Reproduce every one of the following rows verbatim, keeping each line and its order unchanged.
BEGIN Data for this exercise
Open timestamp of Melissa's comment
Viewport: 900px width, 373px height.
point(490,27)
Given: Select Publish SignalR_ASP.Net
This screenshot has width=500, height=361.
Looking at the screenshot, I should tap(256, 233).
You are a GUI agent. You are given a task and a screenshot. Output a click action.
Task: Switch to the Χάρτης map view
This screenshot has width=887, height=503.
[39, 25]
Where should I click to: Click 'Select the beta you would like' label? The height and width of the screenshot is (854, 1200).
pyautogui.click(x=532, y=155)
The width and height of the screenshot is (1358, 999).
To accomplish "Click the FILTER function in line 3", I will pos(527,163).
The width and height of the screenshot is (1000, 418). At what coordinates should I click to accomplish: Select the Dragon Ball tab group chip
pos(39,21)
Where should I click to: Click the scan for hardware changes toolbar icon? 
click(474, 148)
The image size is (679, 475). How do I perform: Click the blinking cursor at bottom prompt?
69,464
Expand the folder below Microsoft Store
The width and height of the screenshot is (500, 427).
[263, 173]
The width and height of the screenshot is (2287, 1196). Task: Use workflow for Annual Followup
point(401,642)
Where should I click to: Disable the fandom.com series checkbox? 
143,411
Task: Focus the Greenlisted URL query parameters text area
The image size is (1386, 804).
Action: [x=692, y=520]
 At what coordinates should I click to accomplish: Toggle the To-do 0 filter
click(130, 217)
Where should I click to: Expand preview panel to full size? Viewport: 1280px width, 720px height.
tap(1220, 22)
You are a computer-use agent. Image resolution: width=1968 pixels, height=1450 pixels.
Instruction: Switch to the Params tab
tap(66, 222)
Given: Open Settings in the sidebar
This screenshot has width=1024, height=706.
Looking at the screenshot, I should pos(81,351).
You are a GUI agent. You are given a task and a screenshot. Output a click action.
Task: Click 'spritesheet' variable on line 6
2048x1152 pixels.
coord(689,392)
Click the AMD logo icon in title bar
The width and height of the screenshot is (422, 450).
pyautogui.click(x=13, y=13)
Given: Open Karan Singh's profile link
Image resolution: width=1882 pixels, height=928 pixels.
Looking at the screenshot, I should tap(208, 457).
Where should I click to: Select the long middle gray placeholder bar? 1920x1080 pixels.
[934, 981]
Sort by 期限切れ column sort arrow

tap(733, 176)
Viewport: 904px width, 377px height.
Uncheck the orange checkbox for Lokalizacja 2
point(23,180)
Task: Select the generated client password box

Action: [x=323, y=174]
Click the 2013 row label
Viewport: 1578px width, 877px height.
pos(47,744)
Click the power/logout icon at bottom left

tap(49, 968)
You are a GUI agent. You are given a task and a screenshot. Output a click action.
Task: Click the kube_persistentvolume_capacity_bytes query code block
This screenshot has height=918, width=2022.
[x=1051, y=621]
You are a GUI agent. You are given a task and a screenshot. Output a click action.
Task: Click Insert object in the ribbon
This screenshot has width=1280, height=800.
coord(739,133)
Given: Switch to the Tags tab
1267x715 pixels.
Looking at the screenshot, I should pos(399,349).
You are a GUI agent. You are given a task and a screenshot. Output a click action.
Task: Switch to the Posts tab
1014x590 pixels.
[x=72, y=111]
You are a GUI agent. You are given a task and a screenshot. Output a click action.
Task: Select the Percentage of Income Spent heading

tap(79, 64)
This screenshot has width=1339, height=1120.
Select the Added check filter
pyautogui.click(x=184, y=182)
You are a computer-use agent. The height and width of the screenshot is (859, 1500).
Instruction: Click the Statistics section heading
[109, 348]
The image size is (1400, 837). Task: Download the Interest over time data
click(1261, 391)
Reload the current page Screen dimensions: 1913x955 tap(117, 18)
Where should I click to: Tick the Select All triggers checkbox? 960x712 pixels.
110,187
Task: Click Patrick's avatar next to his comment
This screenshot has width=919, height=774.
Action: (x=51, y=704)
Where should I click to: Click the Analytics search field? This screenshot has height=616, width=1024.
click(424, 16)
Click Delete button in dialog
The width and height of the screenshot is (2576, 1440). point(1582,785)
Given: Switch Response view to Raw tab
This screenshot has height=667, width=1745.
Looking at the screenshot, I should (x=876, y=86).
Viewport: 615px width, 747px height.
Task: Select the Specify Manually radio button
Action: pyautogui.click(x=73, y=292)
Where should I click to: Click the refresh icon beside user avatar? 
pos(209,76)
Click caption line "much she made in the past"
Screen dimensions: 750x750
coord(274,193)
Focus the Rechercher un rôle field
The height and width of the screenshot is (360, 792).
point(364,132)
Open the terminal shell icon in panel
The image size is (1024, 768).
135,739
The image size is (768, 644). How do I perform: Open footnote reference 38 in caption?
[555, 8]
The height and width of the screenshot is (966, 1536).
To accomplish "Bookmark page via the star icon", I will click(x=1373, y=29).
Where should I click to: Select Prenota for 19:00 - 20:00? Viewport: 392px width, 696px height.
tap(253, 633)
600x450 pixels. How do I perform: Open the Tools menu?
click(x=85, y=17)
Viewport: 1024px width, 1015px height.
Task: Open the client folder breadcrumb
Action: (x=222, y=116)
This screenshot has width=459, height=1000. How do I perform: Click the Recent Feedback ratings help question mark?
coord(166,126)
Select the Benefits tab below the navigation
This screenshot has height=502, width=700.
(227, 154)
END Data for this exercise
Output for this task =
Open timestamp of Melissa's comment
Viewport: 900px width, 373px height.
point(490,27)
Given: Select Publish SignalR_ASP.Net
This screenshot has width=500, height=361.
Looking at the screenshot, I should tap(256, 233).
You are a GUI agent. You are given a task and a screenshot. Output a click action.
Task: Switch to the Χάρτης map view
This screenshot has width=887, height=503.
[39, 25]
Where should I click to: Click 'Select the beta you would like' label? The height and width of the screenshot is (854, 1200).
pyautogui.click(x=532, y=155)
The width and height of the screenshot is (1358, 999).
To accomplish "Click the FILTER function in line 3", I will pos(527,163).
The width and height of the screenshot is (1000, 418). At what coordinates should I click to accomplish: Select the Dragon Ball tab group chip
pos(39,21)
Where should I click to: Click the scan for hardware changes toolbar icon? 
click(474, 148)
The image size is (679, 475). How do I perform: Click the blinking cursor at bottom prompt?
69,464
Expand the folder below Microsoft Store
The width and height of the screenshot is (500, 427).
[263, 173]
The width and height of the screenshot is (2287, 1196). Task: Use workflow for Annual Followup
point(401,642)
Where should I click to: Disable the fandom.com series checkbox? 
143,411
Task: Focus the Greenlisted URL query parameters text area
The image size is (1386, 804).
Action: [x=692, y=520]
 At what coordinates should I click to accomplish: Toggle the To-do 0 filter
click(130, 217)
Where should I click to: Expand preview panel to full size? Viewport: 1280px width, 720px height.
tap(1220, 22)
You are a computer-use agent. Image resolution: width=1968 pixels, height=1450 pixels.
Instruction: Switch to the Params tab
tap(66, 222)
Given: Open Settings in the sidebar
This screenshot has width=1024, height=706.
Looking at the screenshot, I should pos(81,351).
You are a GUI agent. You are given a task and a screenshot. Output a click action.
Task: Click 'spritesheet' variable on line 6
2048x1152 pixels.
coord(689,392)
Click the AMD logo icon in title bar
The width and height of the screenshot is (422, 450).
pyautogui.click(x=13, y=13)
Given: Open Karan Singh's profile link
Image resolution: width=1882 pixels, height=928 pixels.
Looking at the screenshot, I should tap(208, 457).
Where should I click to: Select the long middle gray placeholder bar? 1920x1080 pixels.
[934, 981]
Sort by 期限切れ column sort arrow

tap(733, 176)
Viewport: 904px width, 377px height.
Uncheck the orange checkbox for Lokalizacja 2
point(23,180)
Task: Select the generated client password box

Action: [x=323, y=174]
Click the 2013 row label
Viewport: 1578px width, 877px height.
pos(47,744)
Click the power/logout icon at bottom left

tap(49, 968)
You are a GUI agent. You are given a task and a screenshot. Output a click action.
Task: Click the kube_persistentvolume_capacity_bytes query code block
This screenshot has height=918, width=2022.
[x=1051, y=621]
You are a GUI agent. You are given a task and a screenshot. Output a click action.
Task: Click Insert object in the ribbon
This screenshot has width=1280, height=800.
coord(739,133)
Given: Switch to the Tags tab
1267x715 pixels.
Looking at the screenshot, I should pos(399,349).
You are a GUI agent. You are given a task and a screenshot. Output a click action.
Task: Switch to the Posts tab
1014x590 pixels.
[x=72, y=111]
You are a GUI agent. You are given a task and a screenshot. Output a click action.
Task: Select the Percentage of Income Spent heading

tap(79, 64)
This screenshot has width=1339, height=1120.
Select the Added check filter
pyautogui.click(x=184, y=182)
You are a computer-use agent. The height and width of the screenshot is (859, 1500).
Instruction: Click the Statistics section heading
[109, 348]
The image size is (1400, 837). Task: Download the Interest over time data
click(1261, 391)
Reload the current page Screen dimensions: 1913x955 tap(117, 18)
Where should I click to: Tick the Select All triggers checkbox? 960x712 pixels.
110,187
Task: Click Patrick's avatar next to his comment
This screenshot has width=919, height=774.
Action: (x=51, y=704)
Where should I click to: Click the Analytics search field? This screenshot has height=616, width=1024.
click(424, 16)
Click Delete button in dialog
The width and height of the screenshot is (2576, 1440). point(1582,785)
Given: Switch Response view to Raw tab
This screenshot has height=667, width=1745.
Looking at the screenshot, I should (x=876, y=86).
Viewport: 615px width, 747px height.
Task: Select the Specify Manually radio button
Action: pyautogui.click(x=73, y=292)
Where should I click to: Click the refresh icon beside user avatar? 
pos(209,76)
Click caption line "much she made in the past"
Screen dimensions: 750x750
coord(274,193)
Focus the Rechercher un rôle field
The height and width of the screenshot is (360, 792).
point(364,132)
Open the terminal shell icon in panel
The image size is (1024, 768).
135,739
The image size is (768, 644). How do I perform: Open footnote reference 38 in caption?
[555, 8]
The height and width of the screenshot is (966, 1536).
To accomplish "Bookmark page via the star icon", I will click(x=1373, y=29).
Where should I click to: Select Prenota for 19:00 - 20:00? Viewport: 392px width, 696px height.
tap(253, 633)
600x450 pixels. How do I perform: Open the Tools menu?
click(x=85, y=17)
Viewport: 1024px width, 1015px height.
Task: Open the client folder breadcrumb
Action: (x=222, y=116)
This screenshot has width=459, height=1000. How do I perform: Click the Recent Feedback ratings help question mark?
coord(166,126)
Select the Benefits tab below the navigation
This screenshot has height=502, width=700.
(227, 154)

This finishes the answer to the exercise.